A news release from central California U.S. Attorney Andre Birotte Jr. said (PDF) that the government would use “every tool at our disposal” to fight overspending in government healthcare programs: “This massive settlement demonstrates the commitment of the United States Justice Department to eradicate fraud, waste and abuse in this nation's public health care programs.”
However, an e-mailed statement from the insurer said that errors in the state's payment rates for dual-eligible long-term care patients was discovered following an internal company investigation that did not suggest misconduct on the part of any current or former employees.
“We played no role in how the state set rates for the population at issue, and we were previously unaware of the mistake the state made,” health plan President and CEO Chris Wing said in a written statement. “Once we learned that the state made errors, we decided to refund all the money mistakenly paid. This is the right thing to do and is in the best interests of the thousands of senior citizens we serve.”
The Justice Department statement said the overpayments stemmed from two “actuarial errors made during the state of California's rate-setting process.”

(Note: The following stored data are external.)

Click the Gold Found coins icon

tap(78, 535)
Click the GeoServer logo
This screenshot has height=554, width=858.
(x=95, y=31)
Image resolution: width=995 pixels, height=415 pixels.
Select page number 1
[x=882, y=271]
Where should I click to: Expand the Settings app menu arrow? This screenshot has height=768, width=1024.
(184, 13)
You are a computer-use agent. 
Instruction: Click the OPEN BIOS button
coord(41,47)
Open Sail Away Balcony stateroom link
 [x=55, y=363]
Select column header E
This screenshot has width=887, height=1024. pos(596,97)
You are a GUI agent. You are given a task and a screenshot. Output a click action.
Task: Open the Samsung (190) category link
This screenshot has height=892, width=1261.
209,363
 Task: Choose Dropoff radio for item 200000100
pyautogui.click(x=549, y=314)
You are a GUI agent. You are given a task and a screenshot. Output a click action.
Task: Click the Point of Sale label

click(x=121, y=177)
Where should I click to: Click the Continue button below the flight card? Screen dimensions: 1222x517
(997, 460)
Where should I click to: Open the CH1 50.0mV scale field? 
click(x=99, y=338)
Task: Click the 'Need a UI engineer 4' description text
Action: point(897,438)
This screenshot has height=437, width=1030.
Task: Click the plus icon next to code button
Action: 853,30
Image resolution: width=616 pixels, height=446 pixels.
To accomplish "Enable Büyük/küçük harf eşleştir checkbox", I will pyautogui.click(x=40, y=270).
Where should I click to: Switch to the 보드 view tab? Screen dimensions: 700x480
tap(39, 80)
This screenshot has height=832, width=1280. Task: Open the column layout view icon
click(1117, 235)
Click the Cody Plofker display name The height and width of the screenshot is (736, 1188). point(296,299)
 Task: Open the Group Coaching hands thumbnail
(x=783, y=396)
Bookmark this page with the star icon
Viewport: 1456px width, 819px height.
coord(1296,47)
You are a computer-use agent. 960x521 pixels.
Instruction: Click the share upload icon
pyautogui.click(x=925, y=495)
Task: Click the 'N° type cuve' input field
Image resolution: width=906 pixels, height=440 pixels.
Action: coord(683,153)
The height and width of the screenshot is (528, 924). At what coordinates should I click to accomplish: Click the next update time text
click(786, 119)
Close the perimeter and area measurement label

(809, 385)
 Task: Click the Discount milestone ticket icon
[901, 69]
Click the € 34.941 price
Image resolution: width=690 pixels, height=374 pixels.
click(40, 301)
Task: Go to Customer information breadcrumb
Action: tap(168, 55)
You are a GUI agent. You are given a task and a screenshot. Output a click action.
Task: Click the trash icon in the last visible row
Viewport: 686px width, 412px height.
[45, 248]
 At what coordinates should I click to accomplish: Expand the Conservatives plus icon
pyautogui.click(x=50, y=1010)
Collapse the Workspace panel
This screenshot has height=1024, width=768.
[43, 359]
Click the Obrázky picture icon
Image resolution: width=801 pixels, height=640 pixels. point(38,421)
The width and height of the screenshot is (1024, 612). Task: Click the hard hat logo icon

The longest-running type of overpayments, which lasted from 1985 to 2008, allowed the health plan to receive nursing-home rates for long-term-care patients who generally received their care at home. Between 2001 and 2007, another error allowed the plan to continue paying for long-term care patients after they had exceeded their maximum two months in a nursing home, the Justice Department release said.
In a separate legal settlement that was announced in the same news release, the Justice Department noted that on Aug. 10 the company paid $3.8 million to settle allegations from a federal False Claims Act whistle-blower who accused the company of inflating patients' risk-adjustment scores, leading to higher per-patient rates.
The lawsuit alleged that the health plan hired an outside company to review medical charts to find diagnosis codes that could be changed to increase Medicare Advantage reimbursements, but then failed to notify CMS that some of the original diagnosis codes would need to be deleted, which had the effect of increasing risk-adjustment scores.
The Justice Department statement said the company did not admit wrong-doing and fully cooperated in the investigation of allegations brought by former health plan employee James Swoben.